What you return must be the data below, word for word, without any images.

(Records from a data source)
--- --- ---

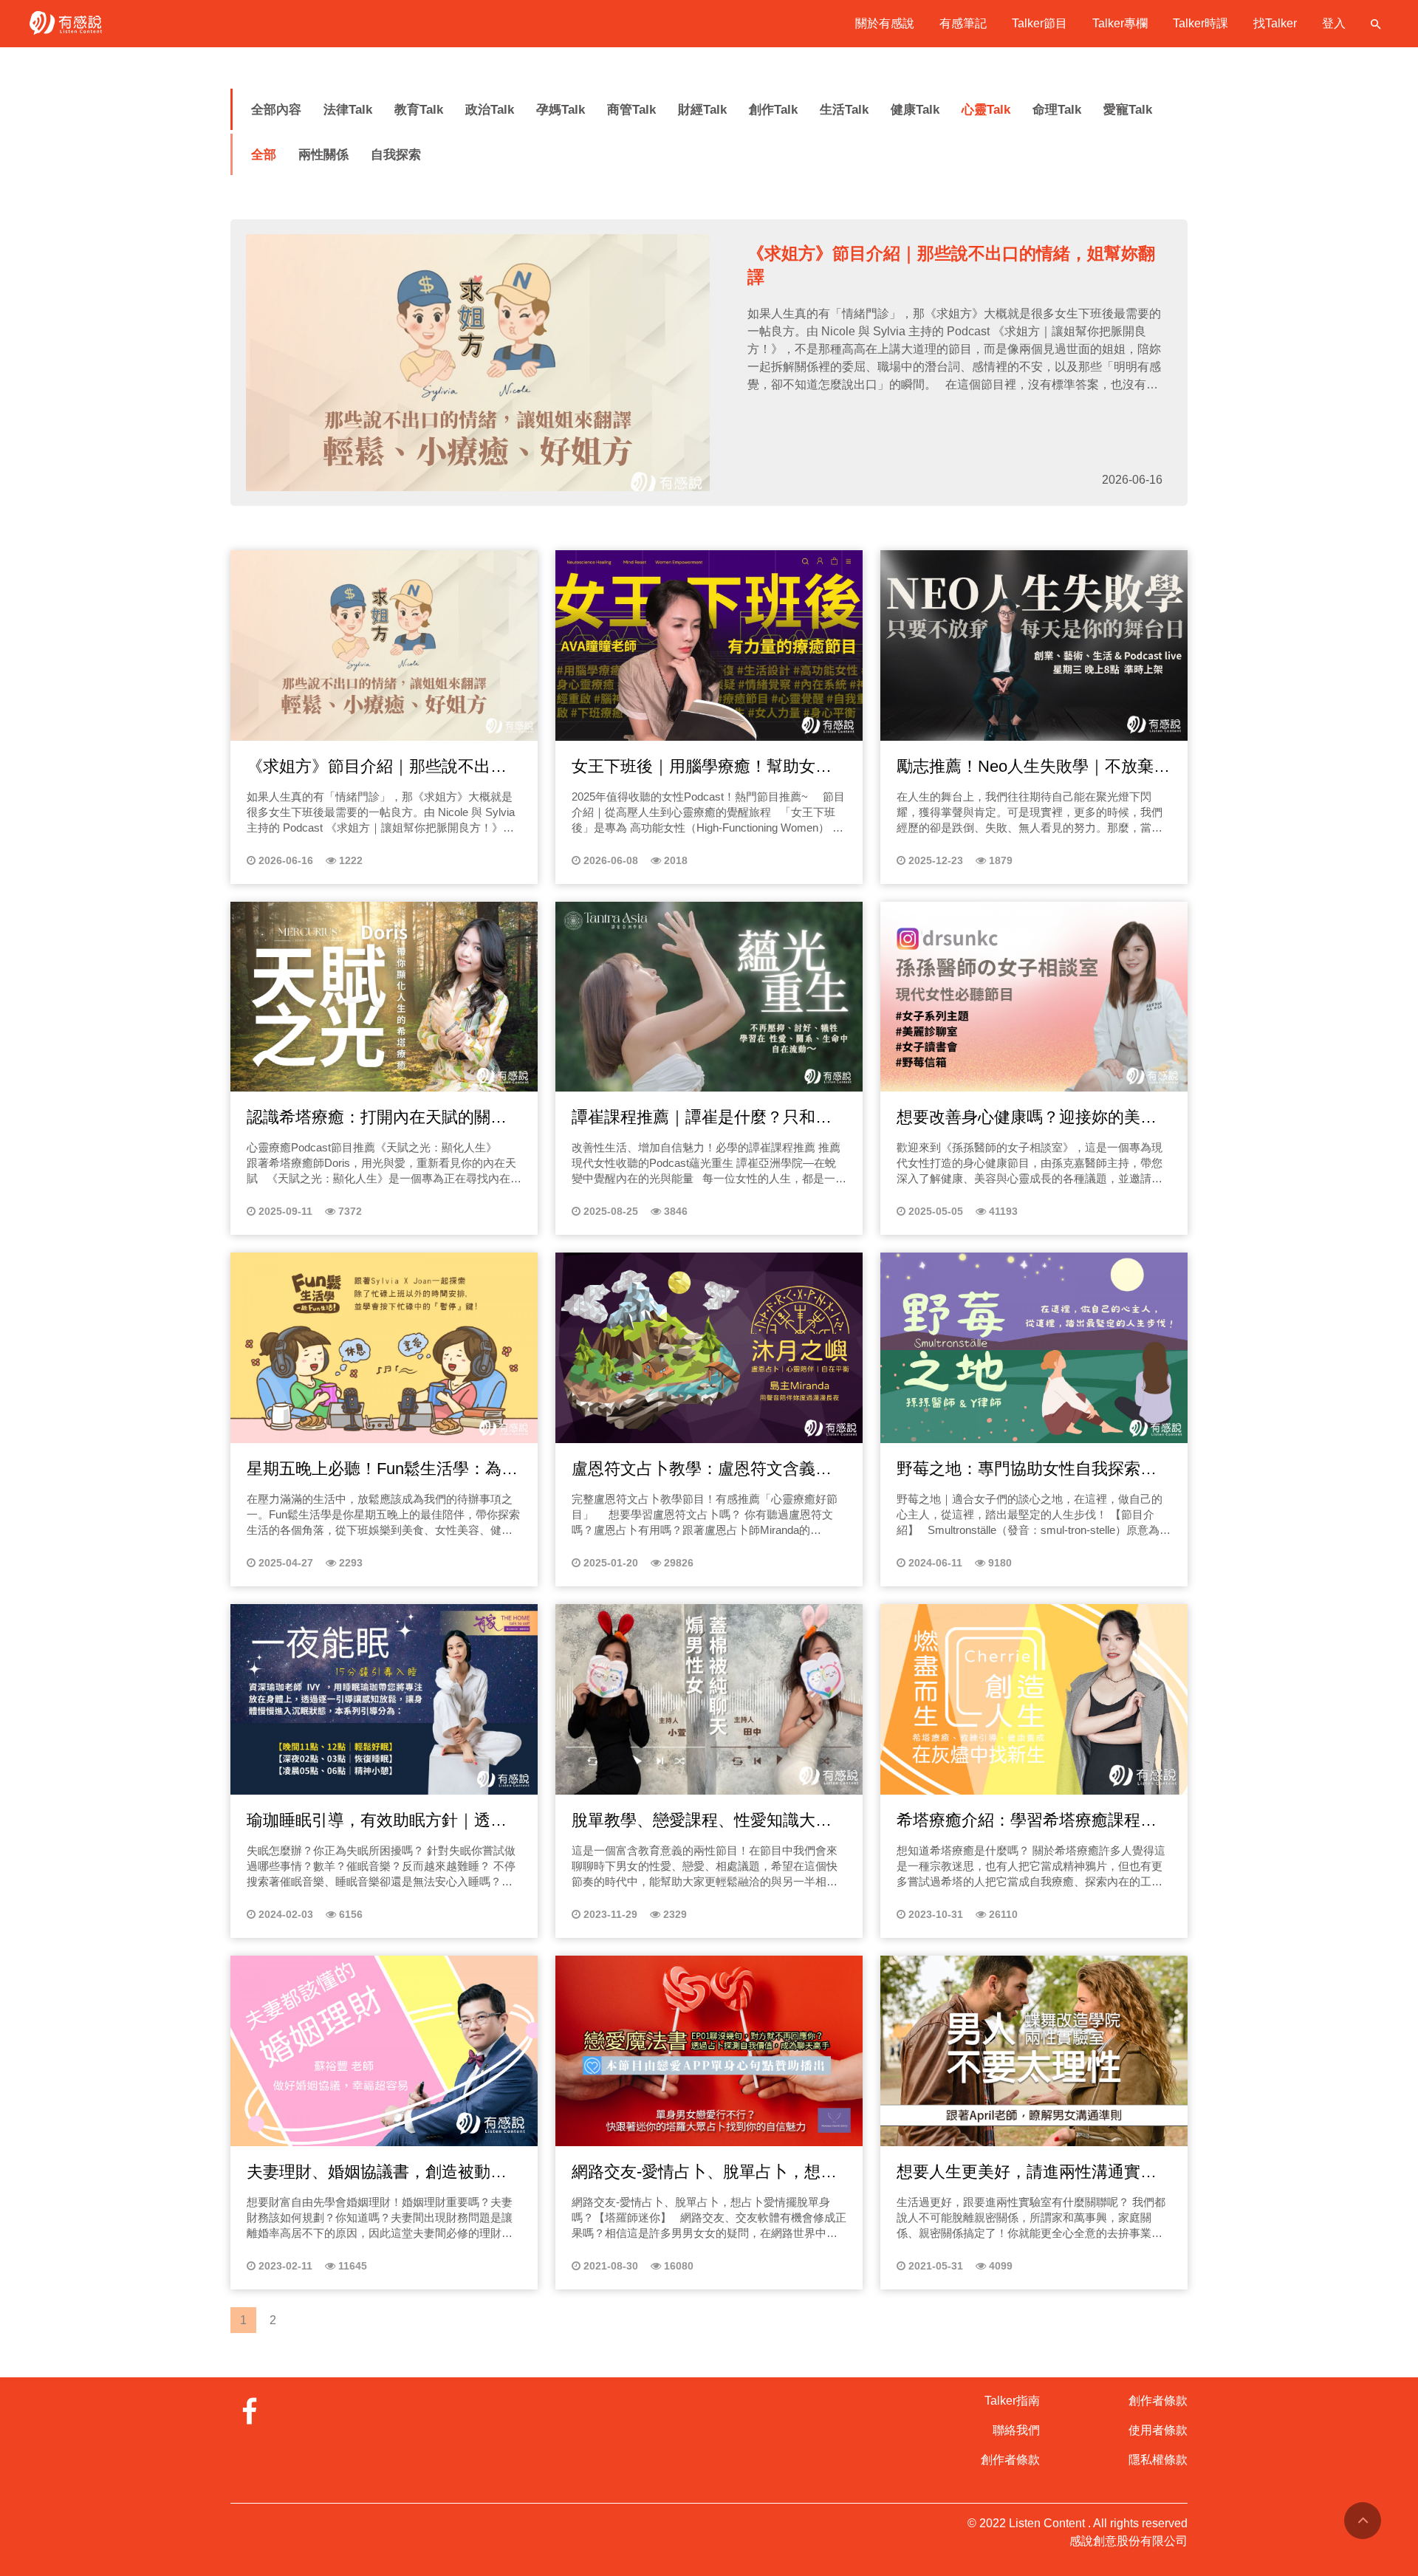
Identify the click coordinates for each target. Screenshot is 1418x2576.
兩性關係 (323, 155)
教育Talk (418, 110)
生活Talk (844, 110)
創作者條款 (1010, 2459)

--- --- ---

- ANSWER TO THIS PROBLEM
Identify the click coordinates for each target. Screenshot is 1418x2576.
兩性關係 (323, 155)
教育Talk (418, 110)
生活Talk (844, 110)
創作者條款 (1010, 2459)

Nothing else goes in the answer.